Changes to the way customers expect to be treated and the new ways that they can access brands, products and services has created a need to automate complex and time-intensive work. Key to this is collecting increasing amounts of information about users and improving activity attribution, which has led to the explosion in the number of platforms now available. This is why the key to maximising martech investment is focusing on CX and becoming truly customer-centric.
According to the report, 62 per cent of respondents accredited martech investment to better understanding customers and prospects, and this is a positive indication that organisations are trying to get closer to their customers, not just explicitly, but implicitly as well. Getting a single view of the customer and improving personalisation is more important than ever, and senior marketers must lead the way as a matter of urgency.
Creating a single view of the customer to unlock greater CX
Before personalised experiences can be delivered, a holistic representation of the customer must be derived, and this can only occur through the accumulation of accurate data.
Organisations should invest time in building a single view of their customers at the beginning of their relationships with them, adding to it throughout their lifecycle. By doing this, you ensure that you can identify the right next steps in customers’ journeys and streamline future interactions with them, anticipating their needs and setting you apart from your competitors.
Achieving a single view doesn’t mean reinventing the wheel for each new customer, but it does require investment – integrating systems, doing research, and adjusting business processes to meet expectations. Any existing (or recently acquired) martech should therefore be taken advantage of accordingly.
Optimising martech expenditure in a way that aligns with a customer-centric focus will allow a more accurate and rounded understanding of customer data to be provided to organisations, thus enabling them to deliver the consistent, personalised experiences that customers are increasingly expecting.
By doing this, organisations put themselves in a position to create lifelong relationships with customers, and the better you are at doing this, the greater your reputation and levels of customer engagement will be.
Complementing technology with a correlating culture
It has been proven that creating a customer-centric organisation leads to better value and service for customers, but to holistically embrace customer-centricity, an organisation’s culture also needs to shift – a far more larger, complex task.
Martech’s role in an organisation is not simply to replace analogue tasks with digital ones. Martech should be onboarded with the intention to empower employees, including those tasked with operating the technology and those implementing the cross-organisational strategies that sit behind its use.
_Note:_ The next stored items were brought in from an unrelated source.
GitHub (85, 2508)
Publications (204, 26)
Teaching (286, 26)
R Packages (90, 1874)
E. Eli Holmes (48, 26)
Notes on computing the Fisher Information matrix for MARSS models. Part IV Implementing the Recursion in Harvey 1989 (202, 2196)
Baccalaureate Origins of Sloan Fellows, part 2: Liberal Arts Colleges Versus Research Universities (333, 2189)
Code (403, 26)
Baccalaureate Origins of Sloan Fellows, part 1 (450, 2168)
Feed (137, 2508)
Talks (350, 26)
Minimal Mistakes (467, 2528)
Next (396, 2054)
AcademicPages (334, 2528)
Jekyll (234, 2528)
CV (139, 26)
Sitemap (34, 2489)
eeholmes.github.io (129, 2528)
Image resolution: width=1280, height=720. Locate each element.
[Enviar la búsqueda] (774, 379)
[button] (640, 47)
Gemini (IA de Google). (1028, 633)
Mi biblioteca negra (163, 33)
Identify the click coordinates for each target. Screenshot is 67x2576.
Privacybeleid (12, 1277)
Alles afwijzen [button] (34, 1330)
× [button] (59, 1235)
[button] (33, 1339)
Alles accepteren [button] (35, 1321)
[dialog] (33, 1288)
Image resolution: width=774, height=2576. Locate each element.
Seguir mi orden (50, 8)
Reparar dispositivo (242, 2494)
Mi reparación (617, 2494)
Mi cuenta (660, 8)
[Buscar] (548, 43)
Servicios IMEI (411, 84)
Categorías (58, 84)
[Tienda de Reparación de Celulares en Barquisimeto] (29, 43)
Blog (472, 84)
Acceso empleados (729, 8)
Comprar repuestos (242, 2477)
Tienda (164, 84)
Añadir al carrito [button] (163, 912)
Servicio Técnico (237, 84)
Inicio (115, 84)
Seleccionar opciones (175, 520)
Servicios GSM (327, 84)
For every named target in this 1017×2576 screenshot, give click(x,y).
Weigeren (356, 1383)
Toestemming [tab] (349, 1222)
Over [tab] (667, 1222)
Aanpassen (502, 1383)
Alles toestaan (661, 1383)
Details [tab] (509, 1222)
With this must come an innate ability to empathise with customers – to truly understand them and their needs – in order to provide better value and service for them.
All organisations exist to deliver value to their customers, but internal structures can hamper a customer-centric culture from within and restrict martech’s full potential.
Siloing departments by function is no longer relevant nor constructive, with marketing’s role increasingly flowing into that of IT’s and beyond. Restructuring employees around customers and implementing human touch points to combat these silos will provide a nurturing environment for strategic martech optimisation.